Ello motivó que Armstrong se pusiera a cantar y que Velma Middleton lo acompañara, al igual que lo hicieron después algunos de los cinco All Stars. Cuando los ejecutantes suspendieron su actuación para beber, se inició un nuevo concierto a dos voces, y a capella, protagonizado por Armstrong y su cantante. Los nombres e instrumentos de los integrantes de los All Stars los dejo incluidos en señal de agradecido recuerdo de esa inolvidable reunión y por haber estado incluidos sus protagonistas entre los grandes músicos de jazz. Armstrong tenía prohibido por contrato tocar su trompeta fuera de los conciertos que le habían sido organizados, cláusula que incluía a sus músicos, cuyos instrumentos habían quedado también en el hotel Continental donde se alojaban, situación que nos aclararon al disculparse por no haber podido llevarlos. (Sus nombres: Trummy Young, trombón; Edmond Hall, clarinete; Billy Kyle, piano, el primero en tocar en él con el diario recuperado; Barret Deems, batería, y Squire Gersh, contrabajo). Los escuchamos “como en misa” hasta que, con la salida del sol, regresaron al hotel. Era la época inicial de los grabadores, pero en el diario resultaba raro usarlos; pasados los años, muchos recordaban aquella “noche de puro jazz” (del nacido en Nueva Orleáns, cuna del visitante). (En esa ciudad, comenzó a tocar la trompeta, instrumento con el que alcanzaría fama mundial, y a cantar con su inconfundible estilo, a principios del siglo XX). “¡Qué macana!... aquella noche ninguno tuvo un grabador a mano!”... recuerdan, entre otros, Rodolfo Agustín Perri –quien llegó a la jefatura de la sección Gremiales y supo ganarse el respeto de toda la dirigencia sindical y por quien
mantengo el cariño y la amistad que surgieron desde el momento en que nos conocimos–, Antonio Rodríguez Villar, hijo también de un redactor del diario compañero de mi padre, y Carlos Burone (fallecido), al igual que muchos de aquel centenar de afortunados asistentes a ese memorable encuentro.

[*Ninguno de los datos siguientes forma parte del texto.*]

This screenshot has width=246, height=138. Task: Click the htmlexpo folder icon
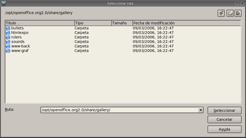8,33
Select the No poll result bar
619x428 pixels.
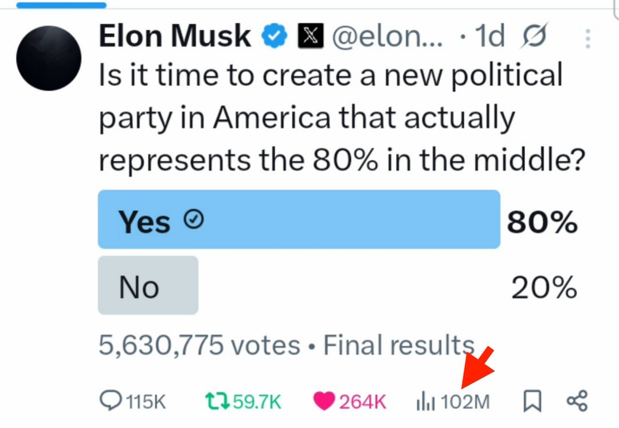click(x=148, y=285)
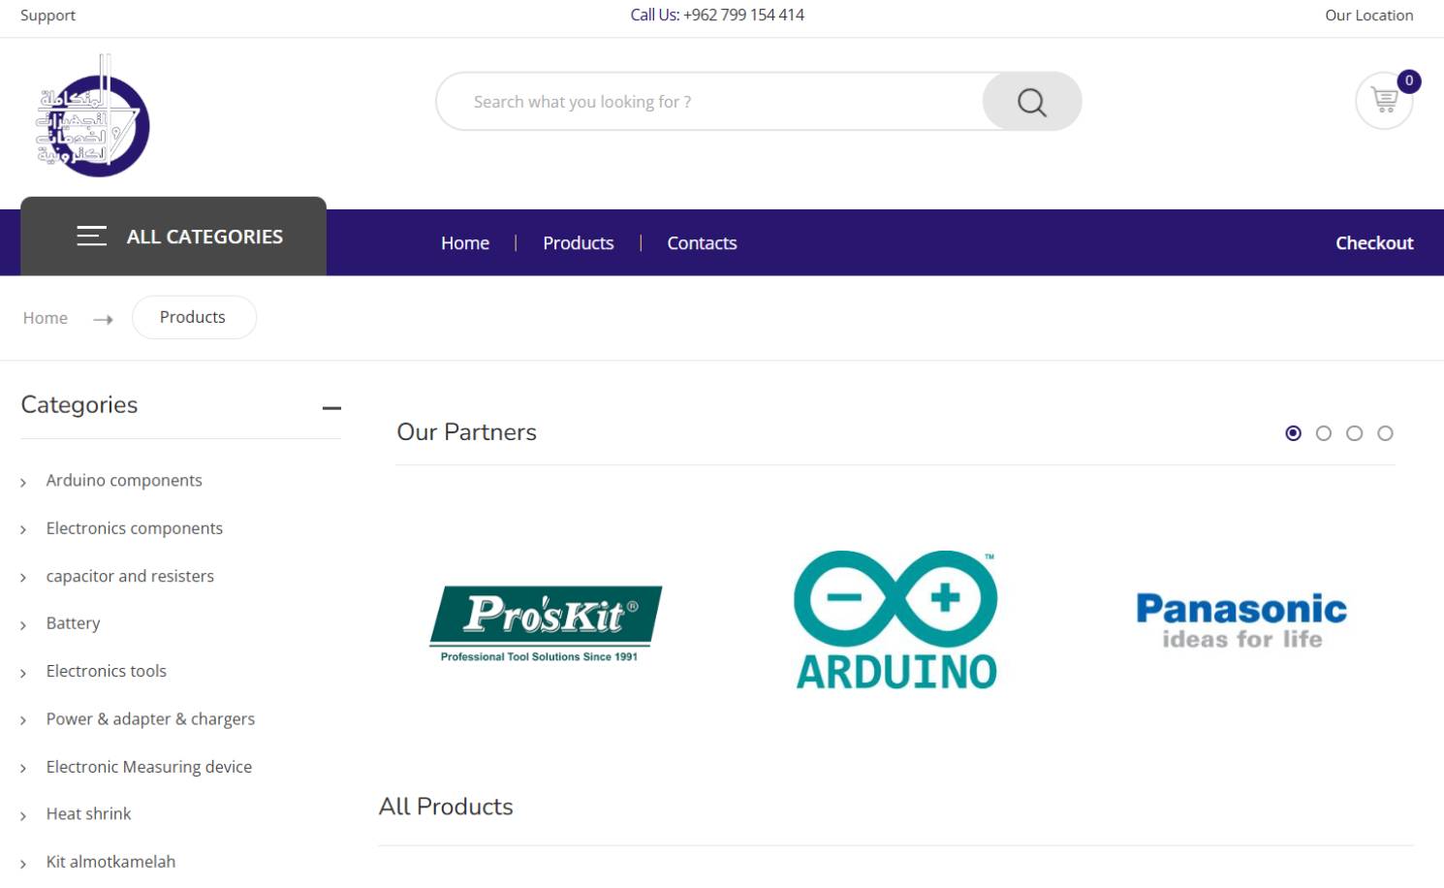This screenshot has width=1444, height=888.
Task: Expand the Battery category chevron
Action: coord(23,625)
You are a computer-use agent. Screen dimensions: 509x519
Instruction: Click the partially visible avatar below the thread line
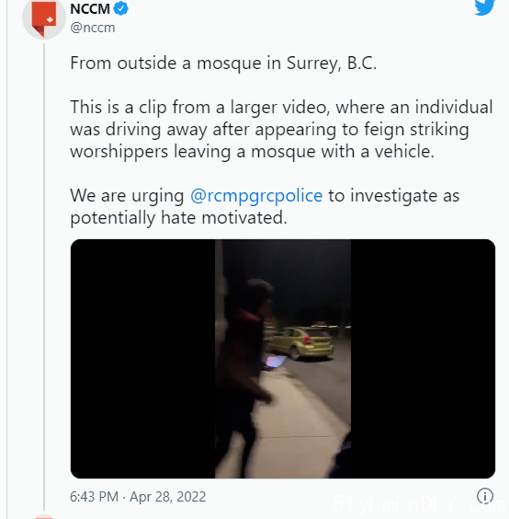tap(43, 516)
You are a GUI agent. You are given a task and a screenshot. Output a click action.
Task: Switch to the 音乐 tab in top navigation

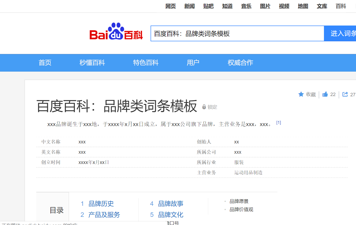[x=246, y=6]
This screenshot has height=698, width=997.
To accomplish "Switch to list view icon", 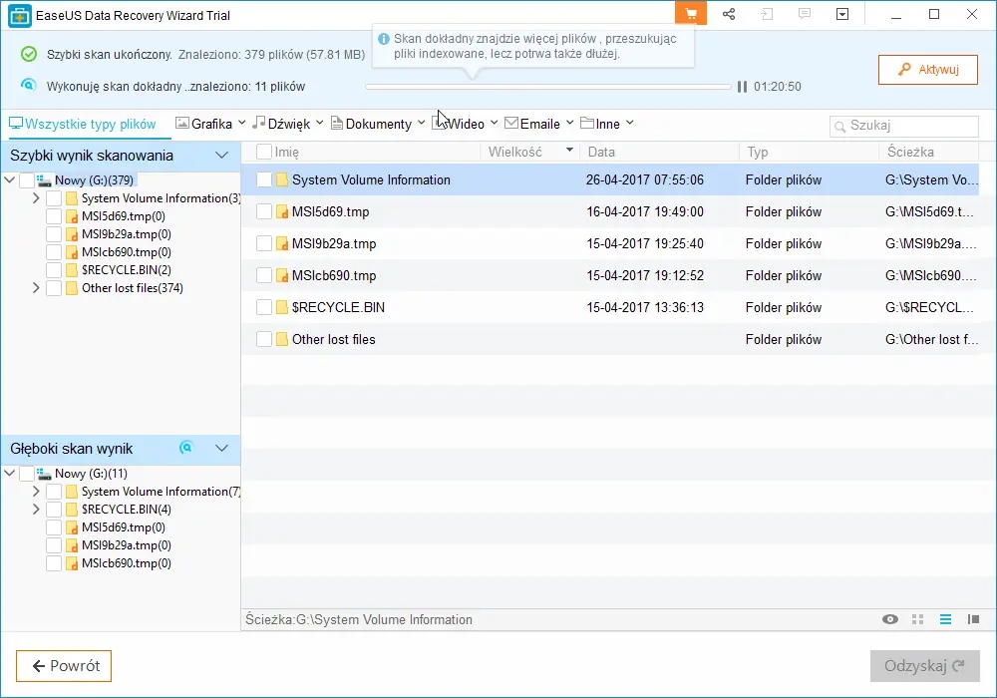I will [x=946, y=619].
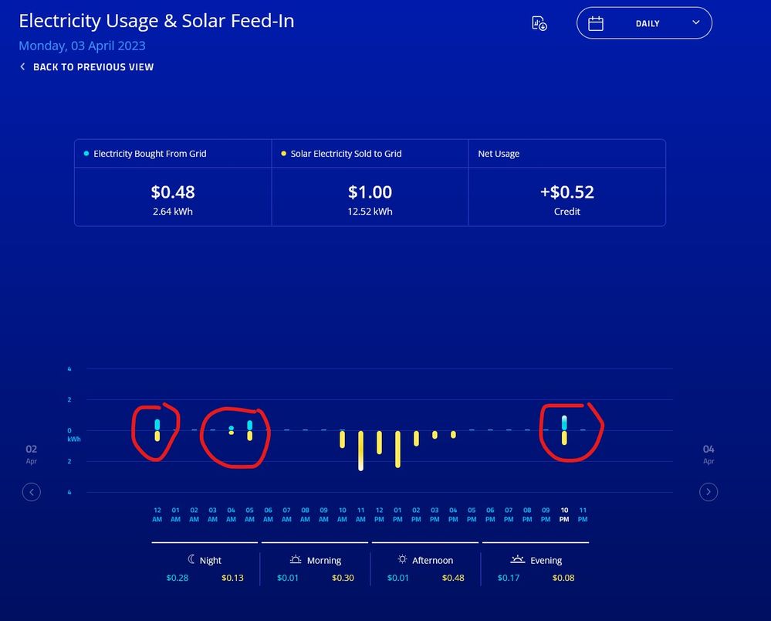
Task: Select the 10 PM hour label
Action: coord(564,514)
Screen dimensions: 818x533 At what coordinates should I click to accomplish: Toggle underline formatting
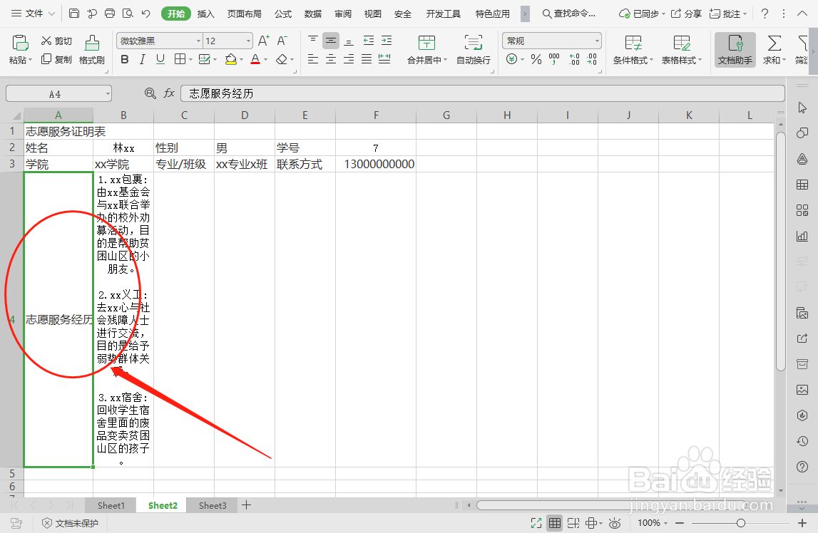coord(158,59)
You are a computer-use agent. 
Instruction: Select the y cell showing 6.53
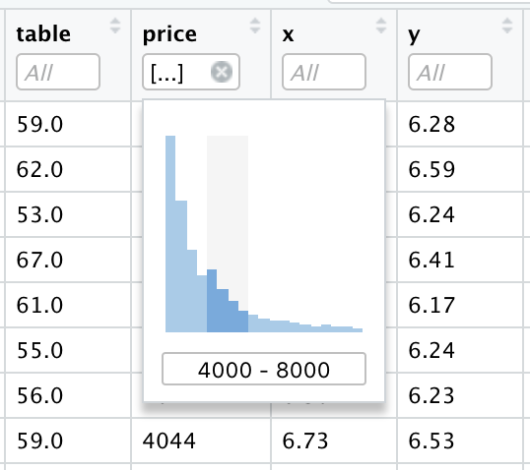431,441
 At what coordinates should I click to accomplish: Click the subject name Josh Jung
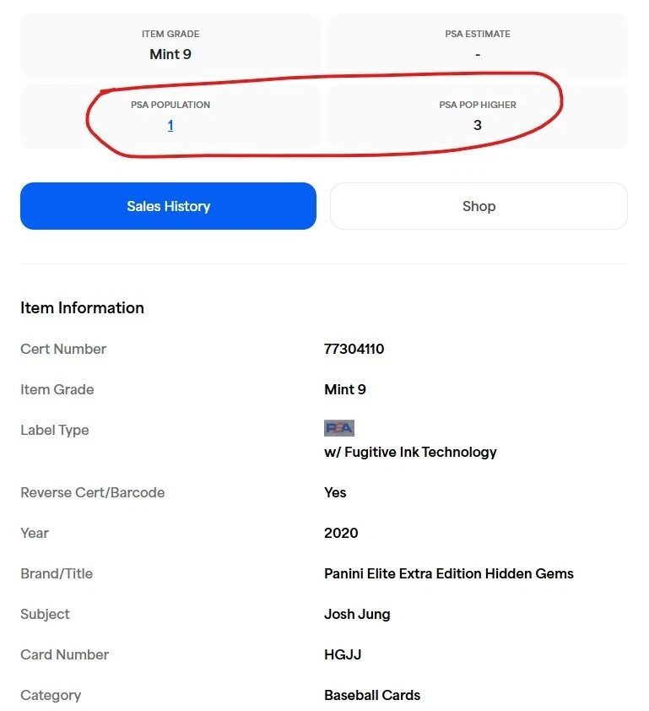click(x=357, y=614)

Homónimo peruano Esa noche estuvo también Hugo Guerrero Marthineitz (“El Peruano Parlanchín”), quien había llegado a Buenos Aires poco tiempo antes, procedente de Montevideo, ciudad desde la que transmitía, a través de la onda de radio Carve, un programa que la oposición escuchaba en Buenos Aires por sus comentarios desfavorables al gobierno de Perón. Por esa razón lo llamé al hotel en que se alojaba, después de haber recorrido, en su búsqueda, la guía telefónica, costumbre que Navarro Lahitte había impuesto en el diario como norma; al no encontrarlo en el hotel, le dejé un mensaje. “¡Hermano, qué alegría me das!... ¿Qué hacés por acá?”, dijo al contestar mi mensaje y yo atenderlo. La manera en que lo hacía, me impulsó a responderle: “Guerrero, creo que se equivoca de persona”, para recibir por respuesta: “¿Pero, que dices hermano, no eres tú, acaso, Maceira... de La Prensa, de Lima?”. Sorprendido, supe así que en La Prensa, de la capital del Perú, no sólo tenía un homónimo... sino que era también periodista. Al día siguiente, al igual que el resto de los participantes de esa reunión, llegué tarde al diario y, al enterarme de que en la Secretaría General se me buscaba, fui directamente hacia allí. “¡Pero, Maceira, cómo se le ocurrió traer un negro al diario!...”. se me dijo, no bien entré al despacho para recibir, del secretario general, una de sus mejores “tirada de orejas”.
Le expliqué cómo se había iniciado el episodio, le aclaré la importancia del invitado en el mundo del espectáculo internacional y la satisfacción de cuantos habían participado en ambas reuniones. Finalizada mi aclaración, aquél volvió a recriminarme por la visita y dio por finalizada la conversación; por mi parte, me retiré con más rabia que asombro ante tal reconvención. Lo sucedido demuestra que existían disparidades de criterio, o ideológicas, dentro del diario, pero también debo decir que éstas raramente llegaban a reflejarse en las informaciones. En este caso, en cambio, lamentablemente ocurrió... ¡pues ni siquiera se dio noticia de la visita!